Most recent answer: 10/22/2007

Q:
A friend of mine bought solar-powered outdoor lights - the type you stick in the ground to light a walk way. Obviously, they store the solar energy in a cell during the day, then come on at night - usually they are only lit for a few hours before the charge runs out. My question is this: Given 2 of these lights, fully charged, and in the dark, - would they each stay lit longer if they were positioned right beside each other, as opposed to say 20 feet from one another? Put another way: could they "feed" off of one another? Why or why not? thanks, Keith
- Keith McGill (age 31)
Lancaster, PA, USA
A:
Hi Keith,

Yes, you probably can collect some energy from the light given off by one of these lamps. There may be a feature of them that they cannot charge up their batteries and discharge them at the same time (I don’t know, but their designers may not have foreseen that the solar panels may be in a light enough place to collect enough energy and still have a need for the light to be on). So as long as charging and discharging are not exclusive in some way, some fraction of the energy can be recovered.

But that’s not the end of the story! The energy recovery procedure here is rife with inefficiency. Typical solar cells are only 10% efficient or so. 90% of the light energy striking a solar panel is reflected back, or converted to heat, or lost in some other way. The light source is also inefficient -- much of the energy stored in the battery goes to heating up the light bulb, and another fraction goes to making light. Light can also be absorbed and scattered by the diffusers that are often on outdoor lamps.

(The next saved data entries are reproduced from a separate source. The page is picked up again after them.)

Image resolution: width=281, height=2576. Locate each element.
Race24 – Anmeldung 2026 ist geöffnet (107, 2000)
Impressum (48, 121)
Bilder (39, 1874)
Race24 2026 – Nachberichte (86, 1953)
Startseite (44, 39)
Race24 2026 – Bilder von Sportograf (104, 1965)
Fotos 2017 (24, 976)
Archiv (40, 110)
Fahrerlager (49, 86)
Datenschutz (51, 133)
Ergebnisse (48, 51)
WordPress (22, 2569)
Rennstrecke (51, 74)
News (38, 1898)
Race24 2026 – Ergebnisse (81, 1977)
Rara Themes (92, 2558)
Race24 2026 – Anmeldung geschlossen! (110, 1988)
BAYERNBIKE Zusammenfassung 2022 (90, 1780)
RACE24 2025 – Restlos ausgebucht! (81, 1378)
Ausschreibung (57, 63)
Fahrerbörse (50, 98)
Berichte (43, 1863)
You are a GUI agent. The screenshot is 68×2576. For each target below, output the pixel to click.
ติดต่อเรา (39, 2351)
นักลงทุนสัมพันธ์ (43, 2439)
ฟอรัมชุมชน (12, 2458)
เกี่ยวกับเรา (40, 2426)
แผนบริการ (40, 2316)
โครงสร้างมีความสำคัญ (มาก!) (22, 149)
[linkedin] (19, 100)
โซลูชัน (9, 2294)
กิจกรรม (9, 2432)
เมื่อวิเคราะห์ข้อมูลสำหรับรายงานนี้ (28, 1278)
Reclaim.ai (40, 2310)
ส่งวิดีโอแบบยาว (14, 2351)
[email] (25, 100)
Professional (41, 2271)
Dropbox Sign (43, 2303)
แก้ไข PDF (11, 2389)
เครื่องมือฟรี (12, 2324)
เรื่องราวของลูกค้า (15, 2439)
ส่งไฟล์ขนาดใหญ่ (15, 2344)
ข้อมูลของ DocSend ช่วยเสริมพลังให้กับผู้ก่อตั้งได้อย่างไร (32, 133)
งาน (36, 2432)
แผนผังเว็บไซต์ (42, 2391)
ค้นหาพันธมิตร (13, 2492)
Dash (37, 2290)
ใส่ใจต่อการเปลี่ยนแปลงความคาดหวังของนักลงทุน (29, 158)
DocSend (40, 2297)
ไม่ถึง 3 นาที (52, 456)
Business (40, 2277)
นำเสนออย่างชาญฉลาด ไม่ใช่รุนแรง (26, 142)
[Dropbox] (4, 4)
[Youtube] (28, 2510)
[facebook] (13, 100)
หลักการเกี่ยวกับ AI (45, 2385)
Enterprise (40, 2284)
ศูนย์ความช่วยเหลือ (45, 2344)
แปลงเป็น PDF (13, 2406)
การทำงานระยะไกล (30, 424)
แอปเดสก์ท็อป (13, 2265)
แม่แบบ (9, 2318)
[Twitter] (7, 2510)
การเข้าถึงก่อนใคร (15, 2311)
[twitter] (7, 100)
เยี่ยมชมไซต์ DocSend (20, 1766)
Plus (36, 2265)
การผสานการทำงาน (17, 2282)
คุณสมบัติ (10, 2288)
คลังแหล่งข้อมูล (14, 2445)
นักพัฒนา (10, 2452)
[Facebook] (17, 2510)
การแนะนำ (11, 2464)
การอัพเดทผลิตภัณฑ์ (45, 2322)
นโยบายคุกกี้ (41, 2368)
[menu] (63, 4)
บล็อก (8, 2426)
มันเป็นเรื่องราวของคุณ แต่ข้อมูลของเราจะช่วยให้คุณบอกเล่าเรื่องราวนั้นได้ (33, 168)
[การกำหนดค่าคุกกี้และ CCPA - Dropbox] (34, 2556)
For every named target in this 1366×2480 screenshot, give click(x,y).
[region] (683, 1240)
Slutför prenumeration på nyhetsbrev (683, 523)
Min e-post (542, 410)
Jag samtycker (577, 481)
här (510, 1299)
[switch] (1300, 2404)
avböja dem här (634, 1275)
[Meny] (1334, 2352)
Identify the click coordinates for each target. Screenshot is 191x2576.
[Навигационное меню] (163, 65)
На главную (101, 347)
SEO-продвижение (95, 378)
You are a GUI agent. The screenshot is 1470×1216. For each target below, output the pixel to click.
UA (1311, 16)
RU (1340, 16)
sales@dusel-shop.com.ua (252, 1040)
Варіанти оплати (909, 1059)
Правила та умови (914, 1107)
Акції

There is also a simple geometrical effect -- most of the light emitted from one of these lamps will miss the solar panel of its neighbor unless extraordinary measures are taken to collect the light going off in all directions and focus it down on the solar panel of the other lamp.

My guess is that you can get a small fraction of a percent of extra lighting time out of these things if they "feed off of each other" provided that there is no switch in these things keeping it from happening. And if you collect the light from one to focus on the other, you miss out on having that light for its original purpose.